What I found it with Swarm is that it was extremely resilient. At some point the swarm cluster was running on AWS for ~2 years with minimal maintenance. That would have been impossible even for a managed EKS cluster for example. There are simply too many things that can go wrong.


Oh. TIL. Sounds very useful!


> C libraries are required to interact with SQLite

Or: modernc.org/sqlite (plus https://github.com/zombiezen/go-sqlite), "an automatically generated translation of the original C source code of SQLite into Go"

as mentioned yesterday: https://news.ycombinator.com/item?id=29959193#29960726


This article is just an example of someone that encountered a problem and didn't do their due diligence of finding the best solution for their use case.

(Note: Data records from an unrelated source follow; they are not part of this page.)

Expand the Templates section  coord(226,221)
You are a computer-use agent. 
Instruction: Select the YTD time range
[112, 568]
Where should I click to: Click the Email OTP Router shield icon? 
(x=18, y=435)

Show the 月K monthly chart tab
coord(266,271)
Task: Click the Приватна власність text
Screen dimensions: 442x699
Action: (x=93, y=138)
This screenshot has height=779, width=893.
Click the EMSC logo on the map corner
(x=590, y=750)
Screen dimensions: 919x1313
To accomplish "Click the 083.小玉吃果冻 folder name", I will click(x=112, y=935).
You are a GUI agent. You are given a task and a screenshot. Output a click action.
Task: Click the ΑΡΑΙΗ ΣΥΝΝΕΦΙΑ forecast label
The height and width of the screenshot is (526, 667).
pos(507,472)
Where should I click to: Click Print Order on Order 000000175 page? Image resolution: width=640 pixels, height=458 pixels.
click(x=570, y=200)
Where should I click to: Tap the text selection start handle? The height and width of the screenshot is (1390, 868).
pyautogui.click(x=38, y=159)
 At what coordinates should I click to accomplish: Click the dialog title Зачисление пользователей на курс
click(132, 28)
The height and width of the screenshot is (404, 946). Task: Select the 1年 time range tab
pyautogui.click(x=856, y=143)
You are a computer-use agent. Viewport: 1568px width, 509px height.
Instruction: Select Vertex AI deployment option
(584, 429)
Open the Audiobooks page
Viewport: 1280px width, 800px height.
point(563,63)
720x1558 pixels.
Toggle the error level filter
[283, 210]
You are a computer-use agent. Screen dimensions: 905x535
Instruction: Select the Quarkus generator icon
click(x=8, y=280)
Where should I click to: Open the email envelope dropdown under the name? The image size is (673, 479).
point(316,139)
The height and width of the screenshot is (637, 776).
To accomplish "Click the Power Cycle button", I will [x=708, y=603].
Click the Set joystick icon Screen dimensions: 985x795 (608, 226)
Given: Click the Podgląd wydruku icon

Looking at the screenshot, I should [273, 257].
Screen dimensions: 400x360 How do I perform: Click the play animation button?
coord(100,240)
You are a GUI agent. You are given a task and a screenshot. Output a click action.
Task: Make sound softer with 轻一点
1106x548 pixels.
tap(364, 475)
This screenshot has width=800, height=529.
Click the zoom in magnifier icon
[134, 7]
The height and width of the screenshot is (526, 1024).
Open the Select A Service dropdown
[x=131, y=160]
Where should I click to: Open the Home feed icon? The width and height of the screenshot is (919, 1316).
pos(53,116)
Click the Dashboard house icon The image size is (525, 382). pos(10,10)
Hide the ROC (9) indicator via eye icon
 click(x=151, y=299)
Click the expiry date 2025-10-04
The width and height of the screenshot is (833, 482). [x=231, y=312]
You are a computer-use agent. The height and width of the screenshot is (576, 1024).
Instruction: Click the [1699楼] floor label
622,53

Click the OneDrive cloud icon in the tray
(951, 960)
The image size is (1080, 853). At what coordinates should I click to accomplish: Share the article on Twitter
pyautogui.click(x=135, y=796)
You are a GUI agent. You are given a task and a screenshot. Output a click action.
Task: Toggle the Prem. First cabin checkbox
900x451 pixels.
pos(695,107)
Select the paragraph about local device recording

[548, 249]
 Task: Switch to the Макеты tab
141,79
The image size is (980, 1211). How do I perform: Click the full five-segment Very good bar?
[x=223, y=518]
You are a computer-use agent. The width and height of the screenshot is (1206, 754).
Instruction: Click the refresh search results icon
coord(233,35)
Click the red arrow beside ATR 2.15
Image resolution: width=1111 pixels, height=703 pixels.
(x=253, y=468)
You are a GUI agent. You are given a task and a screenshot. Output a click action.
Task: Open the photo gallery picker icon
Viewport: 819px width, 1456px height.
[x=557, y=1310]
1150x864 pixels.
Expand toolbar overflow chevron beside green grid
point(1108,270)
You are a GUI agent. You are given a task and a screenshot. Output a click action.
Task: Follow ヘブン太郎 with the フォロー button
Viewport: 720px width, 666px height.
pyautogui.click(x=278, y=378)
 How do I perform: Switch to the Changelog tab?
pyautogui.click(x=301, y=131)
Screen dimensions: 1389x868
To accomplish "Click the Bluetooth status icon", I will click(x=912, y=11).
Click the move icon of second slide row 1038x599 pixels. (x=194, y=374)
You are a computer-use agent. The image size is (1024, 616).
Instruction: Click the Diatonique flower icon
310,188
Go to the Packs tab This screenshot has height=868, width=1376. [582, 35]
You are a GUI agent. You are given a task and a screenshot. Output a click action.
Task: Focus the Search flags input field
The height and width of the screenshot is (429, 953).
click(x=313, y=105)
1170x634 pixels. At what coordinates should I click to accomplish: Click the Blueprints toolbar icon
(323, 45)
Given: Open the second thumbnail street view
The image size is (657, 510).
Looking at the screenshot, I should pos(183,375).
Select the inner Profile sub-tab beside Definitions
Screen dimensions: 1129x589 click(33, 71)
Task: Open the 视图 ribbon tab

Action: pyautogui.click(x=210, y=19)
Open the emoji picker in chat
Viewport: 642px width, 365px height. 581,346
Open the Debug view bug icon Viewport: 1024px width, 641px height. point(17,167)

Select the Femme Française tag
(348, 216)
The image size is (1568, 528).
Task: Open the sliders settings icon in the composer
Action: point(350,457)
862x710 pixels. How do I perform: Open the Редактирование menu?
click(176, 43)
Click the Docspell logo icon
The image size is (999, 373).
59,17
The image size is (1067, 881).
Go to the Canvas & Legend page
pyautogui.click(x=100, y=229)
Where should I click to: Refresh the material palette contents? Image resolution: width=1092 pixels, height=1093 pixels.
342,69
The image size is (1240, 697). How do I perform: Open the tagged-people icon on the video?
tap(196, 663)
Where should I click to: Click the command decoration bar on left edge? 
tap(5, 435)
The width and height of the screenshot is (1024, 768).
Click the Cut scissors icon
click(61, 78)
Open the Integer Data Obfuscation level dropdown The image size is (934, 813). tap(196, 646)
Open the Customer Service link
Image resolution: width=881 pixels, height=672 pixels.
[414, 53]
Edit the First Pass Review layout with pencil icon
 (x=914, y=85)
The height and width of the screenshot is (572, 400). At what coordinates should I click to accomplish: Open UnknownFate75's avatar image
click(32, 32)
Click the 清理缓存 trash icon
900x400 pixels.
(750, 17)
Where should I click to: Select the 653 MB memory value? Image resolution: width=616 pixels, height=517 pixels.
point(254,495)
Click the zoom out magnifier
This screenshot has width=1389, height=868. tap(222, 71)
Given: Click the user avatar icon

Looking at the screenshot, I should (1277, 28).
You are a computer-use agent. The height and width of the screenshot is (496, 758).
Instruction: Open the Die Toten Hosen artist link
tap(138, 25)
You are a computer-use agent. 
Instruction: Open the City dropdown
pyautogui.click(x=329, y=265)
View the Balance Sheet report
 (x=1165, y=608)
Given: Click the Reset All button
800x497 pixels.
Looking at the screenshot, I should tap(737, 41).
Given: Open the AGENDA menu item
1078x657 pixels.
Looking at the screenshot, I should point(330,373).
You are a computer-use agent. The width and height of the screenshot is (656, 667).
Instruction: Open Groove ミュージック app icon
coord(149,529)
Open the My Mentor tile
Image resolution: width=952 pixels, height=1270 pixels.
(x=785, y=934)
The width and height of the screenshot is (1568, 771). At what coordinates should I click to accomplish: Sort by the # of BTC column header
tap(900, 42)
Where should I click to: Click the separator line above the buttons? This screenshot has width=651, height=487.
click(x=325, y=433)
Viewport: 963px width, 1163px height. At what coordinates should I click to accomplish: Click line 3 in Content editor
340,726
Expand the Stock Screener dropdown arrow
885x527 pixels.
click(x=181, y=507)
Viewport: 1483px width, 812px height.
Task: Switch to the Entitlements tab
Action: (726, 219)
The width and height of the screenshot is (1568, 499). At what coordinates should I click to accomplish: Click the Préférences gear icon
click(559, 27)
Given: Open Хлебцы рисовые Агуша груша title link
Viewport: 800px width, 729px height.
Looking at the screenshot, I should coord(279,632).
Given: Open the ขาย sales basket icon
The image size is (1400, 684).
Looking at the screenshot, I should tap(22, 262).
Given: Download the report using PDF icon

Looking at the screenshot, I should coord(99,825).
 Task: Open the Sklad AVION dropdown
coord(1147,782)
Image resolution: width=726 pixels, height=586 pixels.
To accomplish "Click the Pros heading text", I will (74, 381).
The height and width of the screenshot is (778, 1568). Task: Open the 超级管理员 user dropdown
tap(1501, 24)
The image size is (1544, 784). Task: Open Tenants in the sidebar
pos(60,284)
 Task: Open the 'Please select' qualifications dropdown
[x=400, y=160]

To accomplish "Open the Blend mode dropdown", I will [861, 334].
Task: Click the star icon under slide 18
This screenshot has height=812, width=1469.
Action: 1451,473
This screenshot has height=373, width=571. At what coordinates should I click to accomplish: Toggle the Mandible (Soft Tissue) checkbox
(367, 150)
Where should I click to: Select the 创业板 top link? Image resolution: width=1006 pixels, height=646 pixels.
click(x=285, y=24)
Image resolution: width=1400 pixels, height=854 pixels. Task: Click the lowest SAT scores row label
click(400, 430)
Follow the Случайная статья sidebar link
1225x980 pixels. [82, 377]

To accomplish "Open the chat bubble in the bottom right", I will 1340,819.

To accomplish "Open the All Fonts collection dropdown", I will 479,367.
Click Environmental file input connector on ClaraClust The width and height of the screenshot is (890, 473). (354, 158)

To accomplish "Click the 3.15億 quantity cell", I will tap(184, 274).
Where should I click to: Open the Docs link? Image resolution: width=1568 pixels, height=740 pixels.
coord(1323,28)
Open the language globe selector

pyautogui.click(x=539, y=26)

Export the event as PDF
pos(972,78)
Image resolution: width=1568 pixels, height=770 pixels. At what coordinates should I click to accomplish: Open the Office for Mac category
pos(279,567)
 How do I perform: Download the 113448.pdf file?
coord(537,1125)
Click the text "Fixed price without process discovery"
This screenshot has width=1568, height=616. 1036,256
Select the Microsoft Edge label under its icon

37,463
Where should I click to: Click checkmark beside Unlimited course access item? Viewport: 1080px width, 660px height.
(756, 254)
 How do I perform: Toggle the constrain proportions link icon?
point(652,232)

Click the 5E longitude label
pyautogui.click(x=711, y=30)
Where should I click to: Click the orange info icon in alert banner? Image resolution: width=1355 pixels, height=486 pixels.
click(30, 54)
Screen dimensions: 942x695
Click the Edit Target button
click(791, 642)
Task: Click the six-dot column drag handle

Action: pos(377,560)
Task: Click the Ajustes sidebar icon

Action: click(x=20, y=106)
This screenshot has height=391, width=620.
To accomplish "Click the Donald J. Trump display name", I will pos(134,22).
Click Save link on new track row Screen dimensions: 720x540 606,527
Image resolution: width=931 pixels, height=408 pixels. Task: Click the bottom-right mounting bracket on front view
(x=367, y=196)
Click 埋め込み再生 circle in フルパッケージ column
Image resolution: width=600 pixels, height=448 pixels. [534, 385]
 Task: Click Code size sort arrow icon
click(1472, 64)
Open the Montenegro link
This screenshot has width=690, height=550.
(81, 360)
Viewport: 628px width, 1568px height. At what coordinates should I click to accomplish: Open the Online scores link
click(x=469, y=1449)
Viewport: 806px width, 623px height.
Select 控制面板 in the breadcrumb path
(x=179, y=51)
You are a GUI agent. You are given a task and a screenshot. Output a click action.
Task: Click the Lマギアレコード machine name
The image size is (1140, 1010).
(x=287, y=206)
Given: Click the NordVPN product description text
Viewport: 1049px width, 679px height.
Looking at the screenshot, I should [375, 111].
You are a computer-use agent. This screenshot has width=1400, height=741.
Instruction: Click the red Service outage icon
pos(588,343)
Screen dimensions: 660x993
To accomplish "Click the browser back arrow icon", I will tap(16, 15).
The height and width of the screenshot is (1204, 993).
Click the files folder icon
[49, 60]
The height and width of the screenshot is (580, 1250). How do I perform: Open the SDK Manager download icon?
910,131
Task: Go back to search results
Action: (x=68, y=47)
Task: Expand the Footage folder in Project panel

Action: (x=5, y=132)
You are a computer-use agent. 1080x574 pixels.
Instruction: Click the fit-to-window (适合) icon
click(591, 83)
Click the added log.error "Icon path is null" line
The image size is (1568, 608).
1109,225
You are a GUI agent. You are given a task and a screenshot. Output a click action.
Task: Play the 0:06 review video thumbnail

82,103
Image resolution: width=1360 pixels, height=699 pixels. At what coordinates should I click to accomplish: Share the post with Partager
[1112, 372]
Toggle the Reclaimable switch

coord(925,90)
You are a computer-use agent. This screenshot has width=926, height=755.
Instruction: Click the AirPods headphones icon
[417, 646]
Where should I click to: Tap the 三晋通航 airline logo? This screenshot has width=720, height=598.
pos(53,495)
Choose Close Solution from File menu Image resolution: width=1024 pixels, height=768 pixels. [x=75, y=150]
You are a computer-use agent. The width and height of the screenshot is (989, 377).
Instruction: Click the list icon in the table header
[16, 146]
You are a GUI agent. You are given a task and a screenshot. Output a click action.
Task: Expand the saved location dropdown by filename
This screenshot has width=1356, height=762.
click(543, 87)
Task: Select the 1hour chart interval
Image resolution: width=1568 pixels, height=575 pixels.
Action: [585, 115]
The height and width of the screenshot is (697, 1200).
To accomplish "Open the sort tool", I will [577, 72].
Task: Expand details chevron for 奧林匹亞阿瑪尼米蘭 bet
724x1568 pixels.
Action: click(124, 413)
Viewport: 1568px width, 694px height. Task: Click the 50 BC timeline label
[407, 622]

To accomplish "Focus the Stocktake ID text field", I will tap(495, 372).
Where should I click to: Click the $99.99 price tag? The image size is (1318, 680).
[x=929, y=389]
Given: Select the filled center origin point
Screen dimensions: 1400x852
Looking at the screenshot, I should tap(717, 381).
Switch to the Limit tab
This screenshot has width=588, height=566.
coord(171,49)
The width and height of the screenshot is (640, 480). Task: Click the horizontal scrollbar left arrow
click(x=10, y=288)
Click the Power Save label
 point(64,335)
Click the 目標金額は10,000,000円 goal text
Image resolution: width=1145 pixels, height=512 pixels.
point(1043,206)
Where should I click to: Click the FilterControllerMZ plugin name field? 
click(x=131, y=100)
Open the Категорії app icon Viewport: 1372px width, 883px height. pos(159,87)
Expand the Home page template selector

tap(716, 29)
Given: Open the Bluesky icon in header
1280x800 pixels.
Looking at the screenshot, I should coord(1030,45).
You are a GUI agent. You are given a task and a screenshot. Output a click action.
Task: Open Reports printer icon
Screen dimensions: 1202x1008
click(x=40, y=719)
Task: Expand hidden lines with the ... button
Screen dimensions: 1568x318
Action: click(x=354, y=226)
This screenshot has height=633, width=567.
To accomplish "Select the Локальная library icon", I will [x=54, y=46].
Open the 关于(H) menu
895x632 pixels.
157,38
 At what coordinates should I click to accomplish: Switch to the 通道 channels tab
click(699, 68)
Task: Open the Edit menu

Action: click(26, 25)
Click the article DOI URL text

The discussion of building fully static go binaries for docker has been rehashed a million times on the internet, the modernc.org/sqlite is at version 3+, so nothing in this should be new information for anyone that has an interest in the topic.

I strongly dislike this type of content that just repacks basic existing information and uses it as an excuse to click bait people on to a spammy blog.


This is really interesting. Copying to the scratch container is powerful and I’ve used it a lot, regularly, but occasionally something comes up where I need to use a more fully featured base to support things. One other downside I’ve encountered with Scratch is no shell so doing docker exec or kubectl exec doesn’t work. Does anyone know a good solution to this problem?


The Kubernetes folks' solution to this is the addition of `kubectl debug` (added as `kubectl alpha debug` in Kube 1.18, graduated to `kubectl debug` in Kube 1.20) as an alternative to `kubectl exec`. It takes an existing Pod and lets you attach a new container with whichever image you like, so that your production images don't need debugging tools.


Also, before `kubectl debug`[0] existed, you could always edit a Deployment and add a sidecar container of `alpine` or `busybox` and enable process namespace sharing[1] get some leverage to debug with.

A bunch of other options in the docs as well

[0]: https://kubernetes.io/docs/tasks/debug-application-cluster/d...

[1]: https://kubernetes.io/docs/tasks/configure-pod-container/sha...


That would trigger a restart, no? What if you want to live debug without restarting the scratch container?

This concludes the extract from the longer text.